The philosopher Gilles Deleuze wrote famously about “the desiring machine”—a way of highlighting the feedback loop between commodities or “products”, advertising, depression, government, and a hundred other dynamics of the abjection industry. In Deleuze’s articulation desire itself becomes reality—hence social production determines that all living beings, even their organs, become machines.
Another way to think of this is that we are no longer beings who wish to acquire things—we are merely acquisition devices.

Borrowing from Antonin Artaud, Deleuze argues that under the tryannay of desire we actually beocme bodies without organs—in effect our very tissue is subsumed by desire.

Now cultural problems associated with disability are familiar enough: activists in dis-communities can recite the catalogue: “nothing about us without us” we say; “defend disability life’ we say; inclusion and community living are a must; we have a host of desires connected to affiliation. They are right.

But Deleuze is right: capitalism enforces illness to maintain its reality. And dis-activists must “out” this at every turn.

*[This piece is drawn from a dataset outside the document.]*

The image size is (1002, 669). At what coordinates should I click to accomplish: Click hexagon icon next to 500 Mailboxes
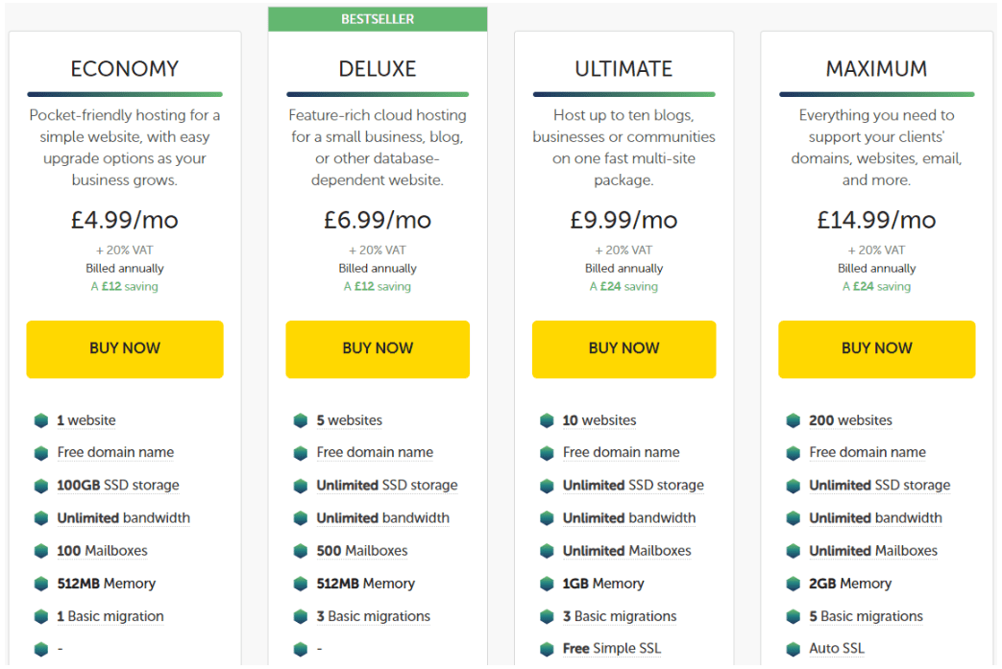pos(301,551)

And so what do we say about affiliation? Do I merely wish acceptance? A key to the Mens room? “Look! There’s a blind man with a key to the Mens room! Let’s do a Super Bowl ad!”

BTW: Super Bowl ads are “low drivel” and if one loves them, one also loves power. Which is of course to love abjection. Loving abjection means you likely are addicted to inspiration porn. People really do fight for their servitude. (Spinoza)

I do not wish to be docile within my disability. Craving the Mens room. 

What I fear is disability inclusion mis-understood, lived as a singular goal, becoming its own engine of repression—a machine of acquisition, fueled by its repressed, neurotic blood.  

I fear the desire of repression. Not the disability itself.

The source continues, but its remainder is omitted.